- Data records -
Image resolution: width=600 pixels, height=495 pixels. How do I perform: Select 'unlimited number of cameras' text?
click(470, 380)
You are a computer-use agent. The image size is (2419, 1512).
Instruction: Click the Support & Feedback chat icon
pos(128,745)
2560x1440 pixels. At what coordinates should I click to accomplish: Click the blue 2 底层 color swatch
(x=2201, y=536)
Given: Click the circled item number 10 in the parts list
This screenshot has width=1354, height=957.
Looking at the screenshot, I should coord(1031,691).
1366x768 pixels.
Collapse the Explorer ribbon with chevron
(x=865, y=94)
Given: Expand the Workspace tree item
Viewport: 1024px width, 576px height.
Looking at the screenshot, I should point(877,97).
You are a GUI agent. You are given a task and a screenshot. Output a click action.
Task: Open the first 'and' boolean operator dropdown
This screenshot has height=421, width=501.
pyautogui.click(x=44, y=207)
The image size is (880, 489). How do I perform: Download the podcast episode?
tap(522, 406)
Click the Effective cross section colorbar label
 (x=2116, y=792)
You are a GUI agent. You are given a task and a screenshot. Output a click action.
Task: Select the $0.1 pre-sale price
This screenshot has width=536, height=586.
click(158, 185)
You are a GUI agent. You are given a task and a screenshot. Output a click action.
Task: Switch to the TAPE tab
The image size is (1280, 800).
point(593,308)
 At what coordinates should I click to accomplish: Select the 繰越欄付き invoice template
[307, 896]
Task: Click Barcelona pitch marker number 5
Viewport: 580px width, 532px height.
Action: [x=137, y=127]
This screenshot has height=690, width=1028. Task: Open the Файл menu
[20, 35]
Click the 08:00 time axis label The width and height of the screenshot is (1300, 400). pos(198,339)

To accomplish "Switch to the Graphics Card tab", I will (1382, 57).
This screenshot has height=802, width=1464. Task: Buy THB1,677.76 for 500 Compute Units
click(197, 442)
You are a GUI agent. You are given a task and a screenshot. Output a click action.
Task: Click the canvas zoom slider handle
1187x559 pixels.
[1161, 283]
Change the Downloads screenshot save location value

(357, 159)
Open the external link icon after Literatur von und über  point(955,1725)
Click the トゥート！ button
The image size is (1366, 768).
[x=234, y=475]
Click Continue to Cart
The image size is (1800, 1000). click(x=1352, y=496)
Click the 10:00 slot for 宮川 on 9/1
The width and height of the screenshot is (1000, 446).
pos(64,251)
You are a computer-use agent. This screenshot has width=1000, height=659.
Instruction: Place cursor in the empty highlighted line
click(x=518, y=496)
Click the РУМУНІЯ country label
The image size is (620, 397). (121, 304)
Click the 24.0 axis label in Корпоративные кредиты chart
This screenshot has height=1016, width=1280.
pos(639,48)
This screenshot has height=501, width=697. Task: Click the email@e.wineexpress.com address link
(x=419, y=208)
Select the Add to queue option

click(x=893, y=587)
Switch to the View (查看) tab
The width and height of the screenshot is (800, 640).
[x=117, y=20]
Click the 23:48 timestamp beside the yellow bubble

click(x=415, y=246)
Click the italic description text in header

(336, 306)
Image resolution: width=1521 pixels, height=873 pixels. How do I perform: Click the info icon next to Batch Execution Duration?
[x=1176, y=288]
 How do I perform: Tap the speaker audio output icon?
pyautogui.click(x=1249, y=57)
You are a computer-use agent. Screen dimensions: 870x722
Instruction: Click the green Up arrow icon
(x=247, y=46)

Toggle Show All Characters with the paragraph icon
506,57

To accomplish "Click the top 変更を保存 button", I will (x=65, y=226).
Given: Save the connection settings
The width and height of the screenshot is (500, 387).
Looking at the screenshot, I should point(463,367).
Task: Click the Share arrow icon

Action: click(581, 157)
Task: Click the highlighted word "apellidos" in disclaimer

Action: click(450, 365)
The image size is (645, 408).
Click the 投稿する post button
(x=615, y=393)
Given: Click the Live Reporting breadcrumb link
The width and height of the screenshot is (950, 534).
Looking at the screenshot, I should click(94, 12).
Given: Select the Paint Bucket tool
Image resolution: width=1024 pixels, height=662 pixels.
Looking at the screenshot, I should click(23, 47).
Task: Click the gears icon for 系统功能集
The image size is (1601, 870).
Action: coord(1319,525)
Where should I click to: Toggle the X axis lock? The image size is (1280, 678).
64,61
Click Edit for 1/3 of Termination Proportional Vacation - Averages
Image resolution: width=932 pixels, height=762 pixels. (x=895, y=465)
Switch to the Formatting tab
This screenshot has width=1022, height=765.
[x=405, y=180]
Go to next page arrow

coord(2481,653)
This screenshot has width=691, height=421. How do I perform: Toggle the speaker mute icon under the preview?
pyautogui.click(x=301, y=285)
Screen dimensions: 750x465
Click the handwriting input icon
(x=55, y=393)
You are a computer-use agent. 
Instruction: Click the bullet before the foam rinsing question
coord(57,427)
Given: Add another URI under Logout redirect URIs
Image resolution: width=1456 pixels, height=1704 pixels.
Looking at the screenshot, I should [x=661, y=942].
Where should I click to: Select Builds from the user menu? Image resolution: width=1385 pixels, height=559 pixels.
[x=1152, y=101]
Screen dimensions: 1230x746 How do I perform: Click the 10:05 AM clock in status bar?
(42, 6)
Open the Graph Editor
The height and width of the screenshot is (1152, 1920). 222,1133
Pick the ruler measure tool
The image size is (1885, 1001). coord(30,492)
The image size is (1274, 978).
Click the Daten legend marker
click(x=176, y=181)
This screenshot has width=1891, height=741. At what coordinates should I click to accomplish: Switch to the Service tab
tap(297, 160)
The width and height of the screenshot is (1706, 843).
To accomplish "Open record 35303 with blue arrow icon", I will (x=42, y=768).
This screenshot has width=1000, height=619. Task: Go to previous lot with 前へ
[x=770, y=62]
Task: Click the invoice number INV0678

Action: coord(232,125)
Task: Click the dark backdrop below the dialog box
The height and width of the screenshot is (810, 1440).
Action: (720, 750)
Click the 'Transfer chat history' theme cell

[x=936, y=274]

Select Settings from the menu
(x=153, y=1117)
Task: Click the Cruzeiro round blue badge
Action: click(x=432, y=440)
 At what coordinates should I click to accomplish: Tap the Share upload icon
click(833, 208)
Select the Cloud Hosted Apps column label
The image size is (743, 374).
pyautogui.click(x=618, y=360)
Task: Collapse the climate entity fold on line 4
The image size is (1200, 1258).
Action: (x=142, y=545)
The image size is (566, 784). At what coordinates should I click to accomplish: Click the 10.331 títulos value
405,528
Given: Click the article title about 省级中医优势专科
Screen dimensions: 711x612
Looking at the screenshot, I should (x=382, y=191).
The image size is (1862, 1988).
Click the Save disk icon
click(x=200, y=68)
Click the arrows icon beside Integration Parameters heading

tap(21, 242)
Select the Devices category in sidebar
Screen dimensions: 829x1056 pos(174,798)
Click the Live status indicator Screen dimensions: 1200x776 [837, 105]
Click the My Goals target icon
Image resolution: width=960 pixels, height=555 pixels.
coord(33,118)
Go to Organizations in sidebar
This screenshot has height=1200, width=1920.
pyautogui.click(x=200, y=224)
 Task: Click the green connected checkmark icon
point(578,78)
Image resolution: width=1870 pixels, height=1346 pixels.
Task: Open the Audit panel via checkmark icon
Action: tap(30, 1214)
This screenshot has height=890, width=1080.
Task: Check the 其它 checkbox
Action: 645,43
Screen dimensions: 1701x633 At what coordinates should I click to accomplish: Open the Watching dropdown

- Problem to solve -
Pick out every line in the items above that contains the string "highlighted", matching its case exactly, and copy each of those lines.

- Response to the exercise -
Instruction: Place cursor in the empty highlighted line
Task: Click the highlighted word "apellidos" in disclaimer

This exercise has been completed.